I've still been getting a few things done. I've written a few quick hackish, sbcl-dependent scripts. Maybe I'll post some of the code for them soon. I started working on Redlinux again. The last release I made was
back in May and a lot has changed since then, more about my approach than about Redlinux. I'm hoping to make a new release by the end of November. So far the big change is my build process. As in, now there actually is one. It should be
trivial to rebuild from scratch in the future. See what a non-distribution it is? The upcoming release should have a nice proper script for creating a new user and doing a little initial setup. Above and beyond that, I'm hoping to work on the documentation some. If anything, the real problem is it may not fit on a single CD with all the programming software I've bundled in.
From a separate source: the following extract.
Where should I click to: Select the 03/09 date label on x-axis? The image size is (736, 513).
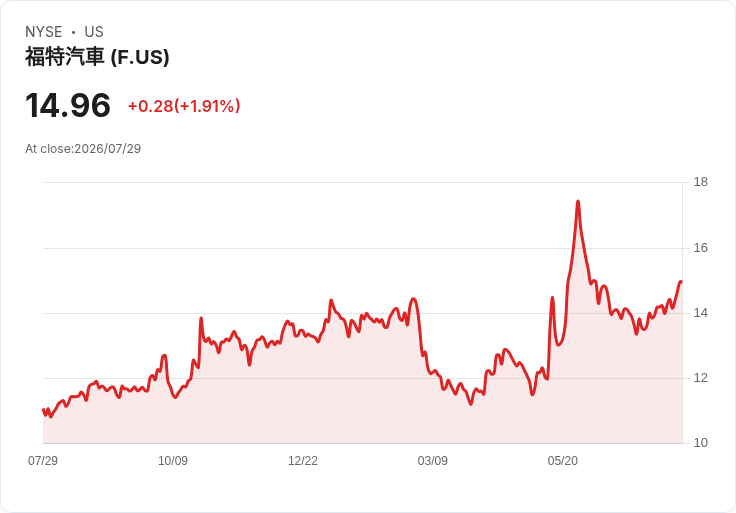tap(433, 460)
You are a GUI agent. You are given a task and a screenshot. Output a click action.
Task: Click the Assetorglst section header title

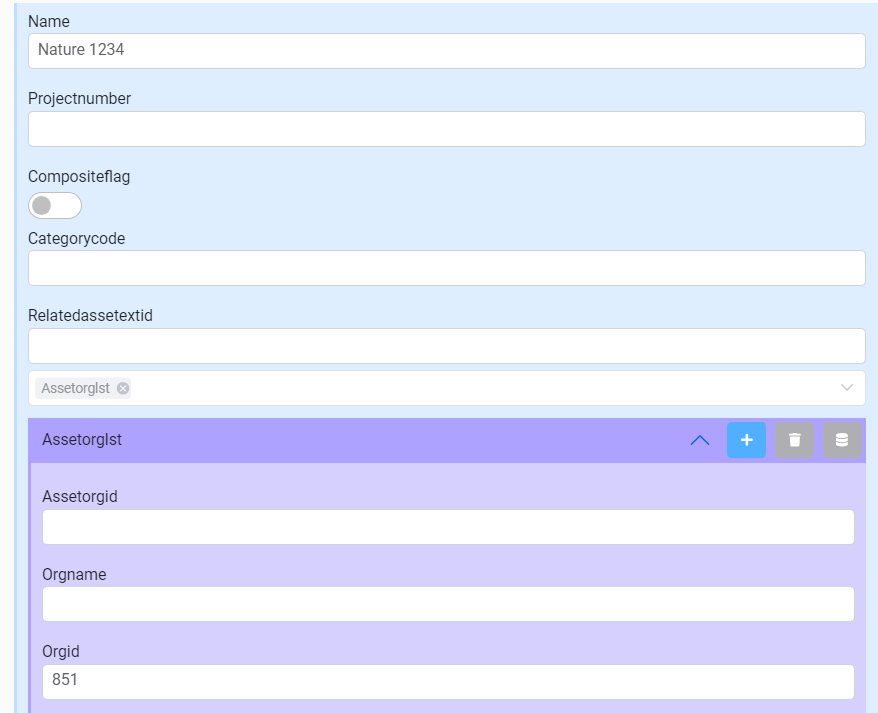82,439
A while back I wrote a post on getting an undergraduate CS education for under $1,000. It was mostly focused on which books and resources were ideal for self-study. I reworked said list and
posted it on Amazon over the weekend. A lot of my decisions about what's worthwhile for self-study has changed (since I've actually read more). My motivation stems largely from the fact that I prefer self-study to school. Finally, there are two slightly
older articles of mine that linked to a bunch of really interesting articles that are still among my favorite blog posts I've stumbled upon since trolling the internet for programming stuff. I'm hoping to do a real writeup on a number of these articles and add in a few of my own ideas in the near future. And since I'm calling it "the near future" you know advance I'll never get around to it. Well, hopefully not. :)
That's all for now. Back to homework guys.